**Prompt:** Pictures excluded, retype the lines from the one containing "Select the M.2_4 block" through the last line of the data below, both included.

**Material provided:**
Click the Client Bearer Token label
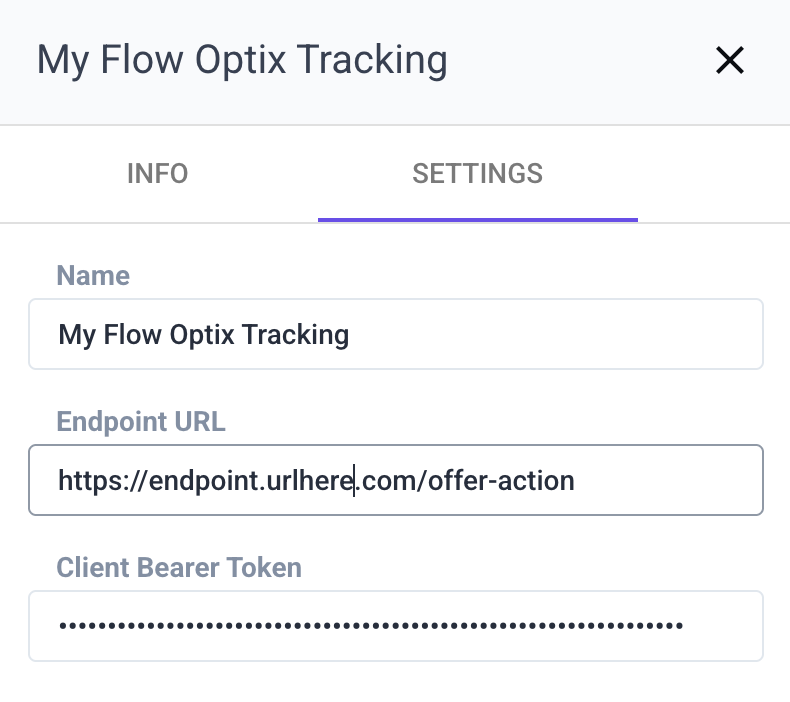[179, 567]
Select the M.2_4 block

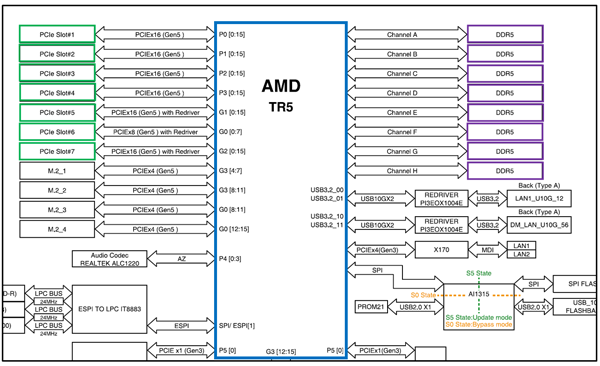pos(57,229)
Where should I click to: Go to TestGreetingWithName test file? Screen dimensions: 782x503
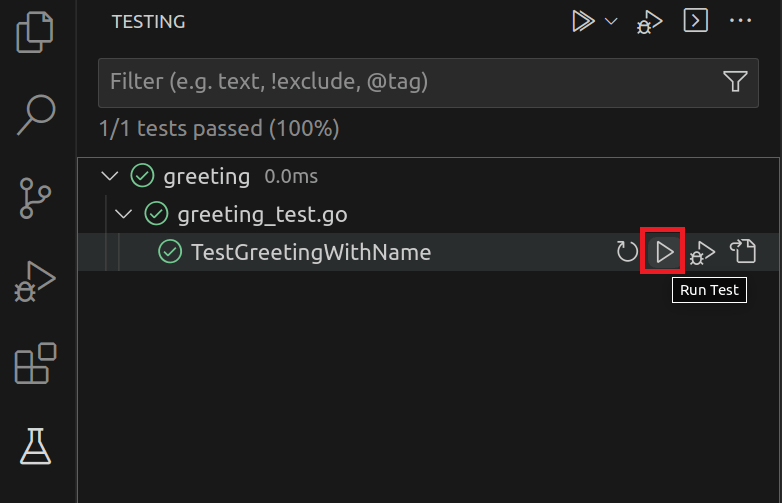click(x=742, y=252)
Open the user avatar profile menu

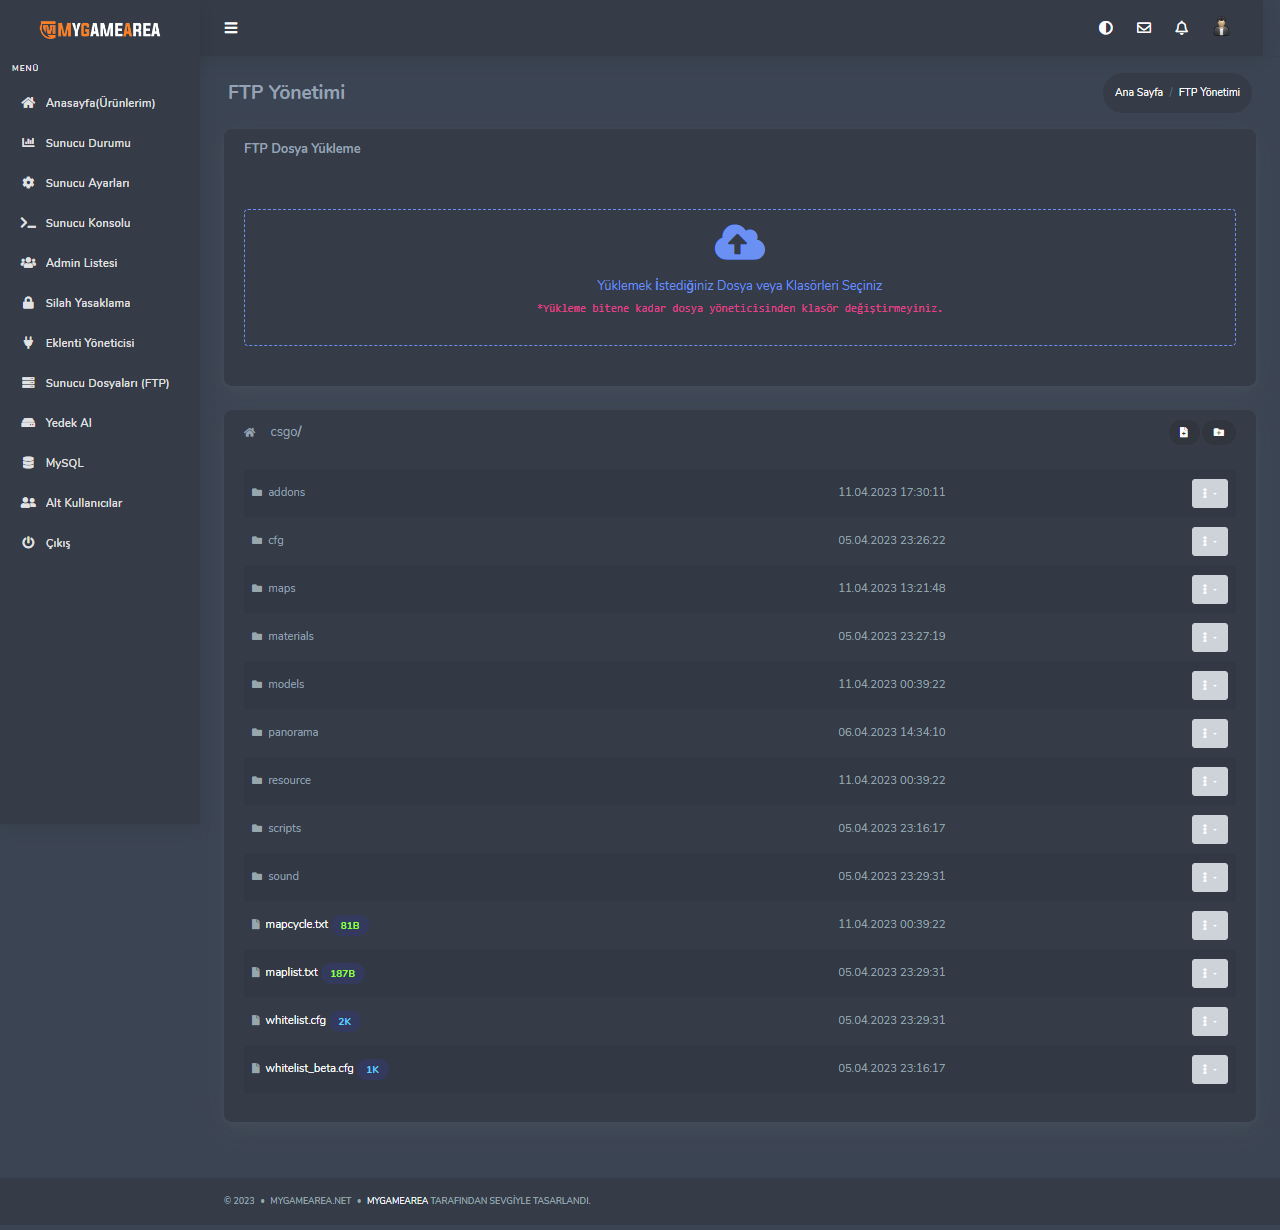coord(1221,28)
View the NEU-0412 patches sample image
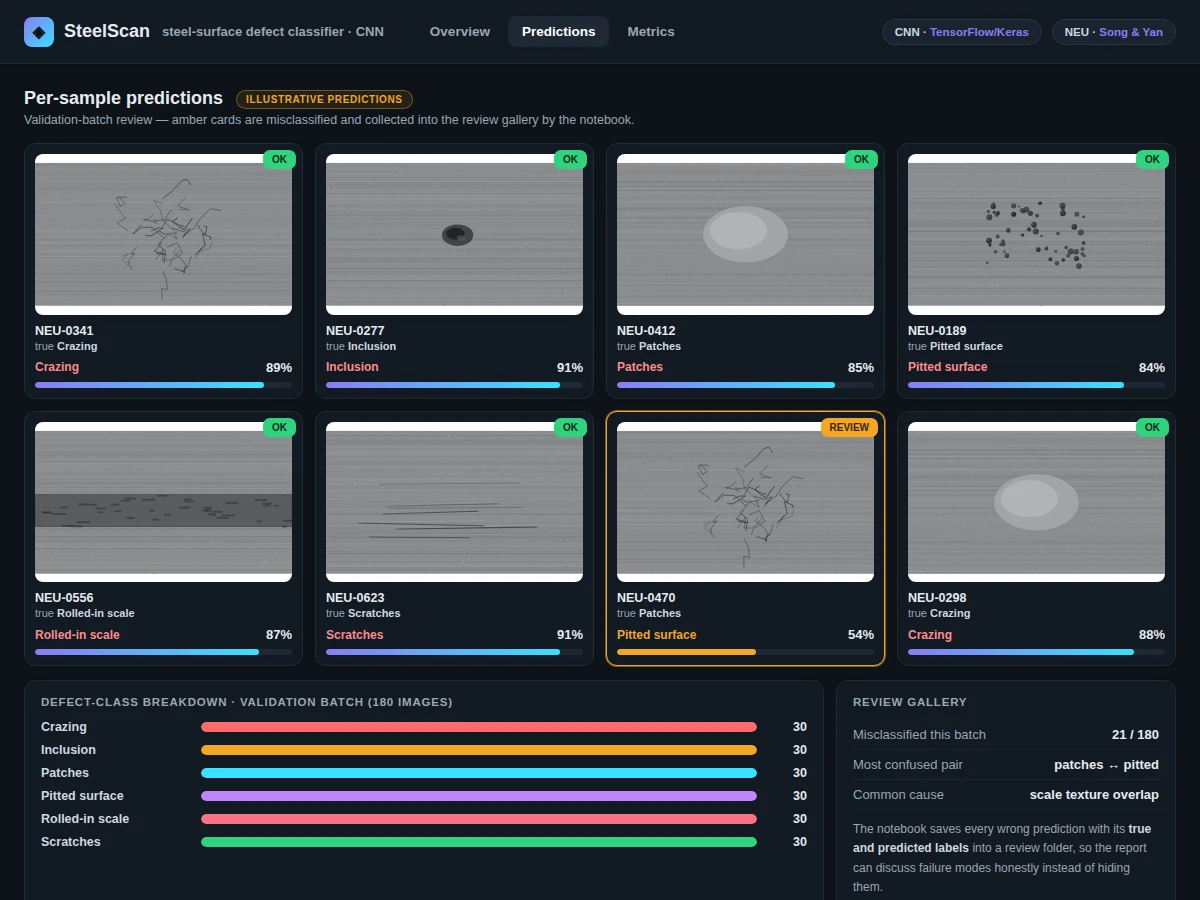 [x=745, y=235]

**Response area:**
Select the M.2_4 block

pos(57,229)
Where should I click to: Go to TestGreetingWithName test file? Screen dimensions: 782x503
click(x=742, y=252)
Open the user avatar profile menu

coord(1221,28)
View the NEU-0412 patches sample image
 [x=745, y=235]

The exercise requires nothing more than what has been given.